U.S. Proposes Duties on $2.4 Billion of French Goods Over Tech Tax

The U.S. proposed tariffs on roughly $2.4 billion in French products, in response to a tax on digital revenues that hits large American tech companies including Google, Apple Inc., Facebook Inc. and Amazon.com Inc. “France’s digital services tax discriminates against U.S. companies,” the office of the United States Trade Representative said in a statement Monday.

USTR Robert Lighthizer said the agency is also exploring whether to open investigations into similar digital taxes by Austria, Italy and Turkey. The move comes hours after President Donald Trump announced a barrage of other tariffs on steel and aluminum from Argentina and Brazil. The tariffs would be imposed after a public comment period concludes in early 2020 and interested parties have a chance to weigh in on the proposed duties.

Monday’s report concludes a more than four-month-long probe, known as a Section 301 investigation, into France’s tax regime, which Lighthizer in July said “unfairly targets American companies.” The same law was used last year to examine China’s intellectual property practices that led to tariffs on more than $360 billion in Chinese goods.

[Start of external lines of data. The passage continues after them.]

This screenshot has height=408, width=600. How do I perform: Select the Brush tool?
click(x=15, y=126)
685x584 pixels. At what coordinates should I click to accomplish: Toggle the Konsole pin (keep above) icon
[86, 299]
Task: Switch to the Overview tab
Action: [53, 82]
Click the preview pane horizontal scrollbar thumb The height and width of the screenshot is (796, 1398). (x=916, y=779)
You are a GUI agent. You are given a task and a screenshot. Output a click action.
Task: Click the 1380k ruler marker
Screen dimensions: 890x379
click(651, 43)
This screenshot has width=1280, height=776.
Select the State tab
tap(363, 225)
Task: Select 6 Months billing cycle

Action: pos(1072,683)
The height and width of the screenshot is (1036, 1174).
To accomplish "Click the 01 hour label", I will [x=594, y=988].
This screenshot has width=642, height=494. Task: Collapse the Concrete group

Trump in August suggested tariffs of up to 100% on French wine and told aides that while he’s not generally empathetic with U.S. tech companies, he believes it should be the U.S. — not any other country — that taxes them, people familiar with internal deliberations said.

The U.S. move is a setback for efforts to stop a conflict over digital tax from intensifying. President Donald Trump and France’s Emmanuel Macron agreed in August to try to find a compromise, but a 90-day deadline for talks expired last week without a resolution.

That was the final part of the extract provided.